**EXERCISE:** Word for word, give the data again without its pictures.

Stored records
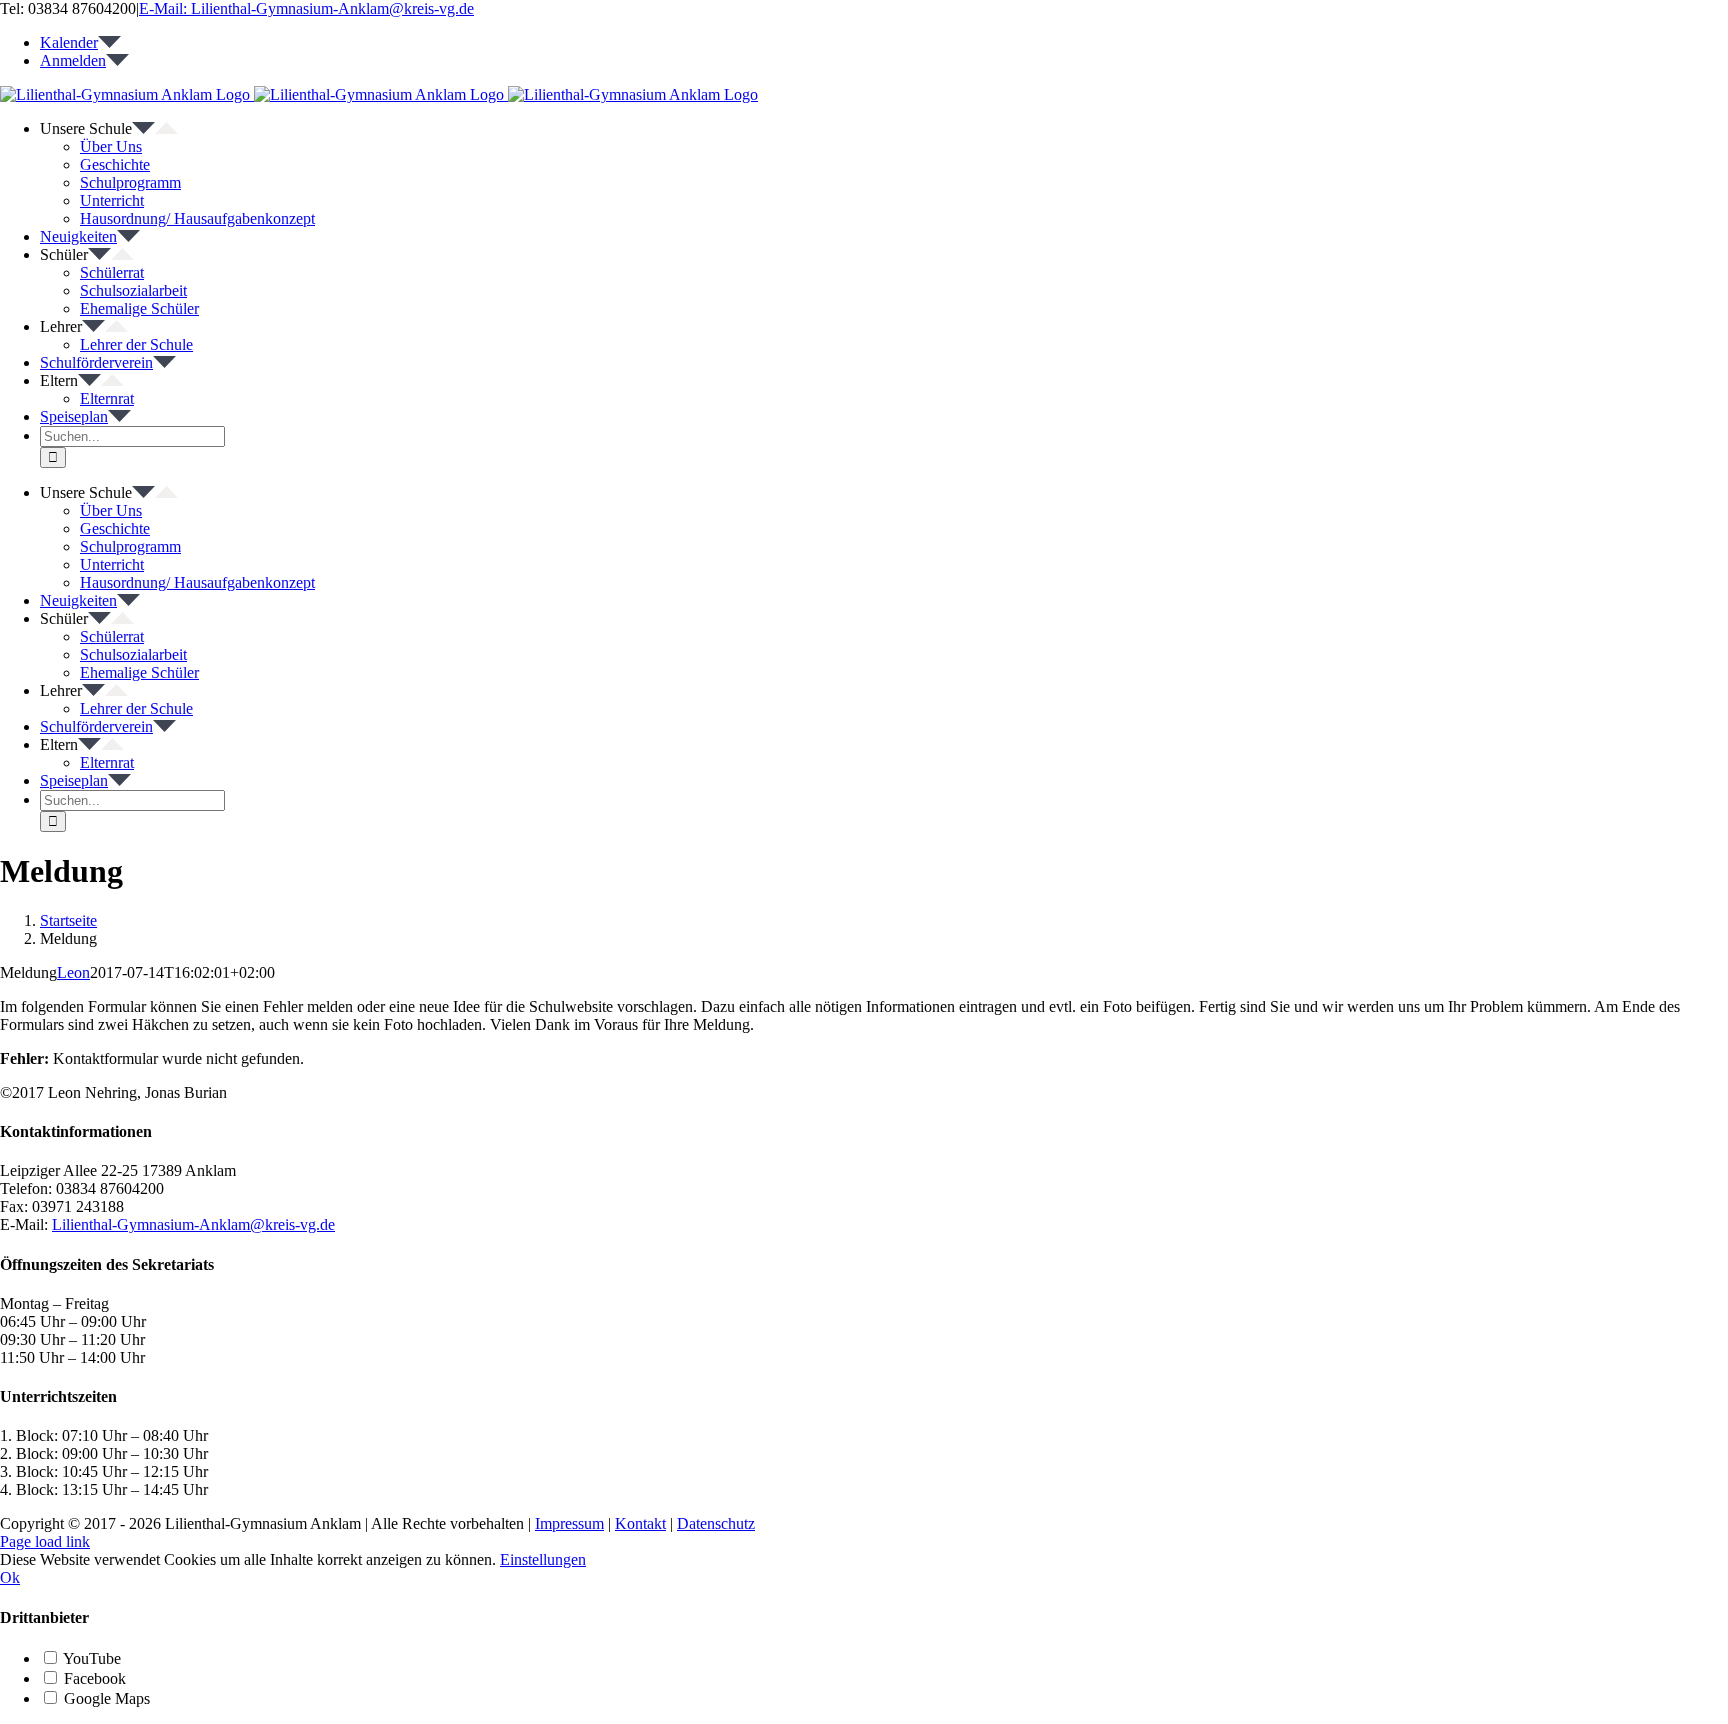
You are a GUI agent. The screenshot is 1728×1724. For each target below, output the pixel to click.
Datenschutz (716, 1523)
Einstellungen (543, 1559)
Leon (73, 972)
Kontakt (640, 1523)
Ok (10, 1577)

**ANSWER:**
You are a GUI agent. The screenshot is 1728×1724. For each target below, output the pixel to click.
Datenschutz (716, 1523)
Einstellungen (543, 1559)
Leon (73, 972)
Kontakt (640, 1523)
Ok (10, 1577)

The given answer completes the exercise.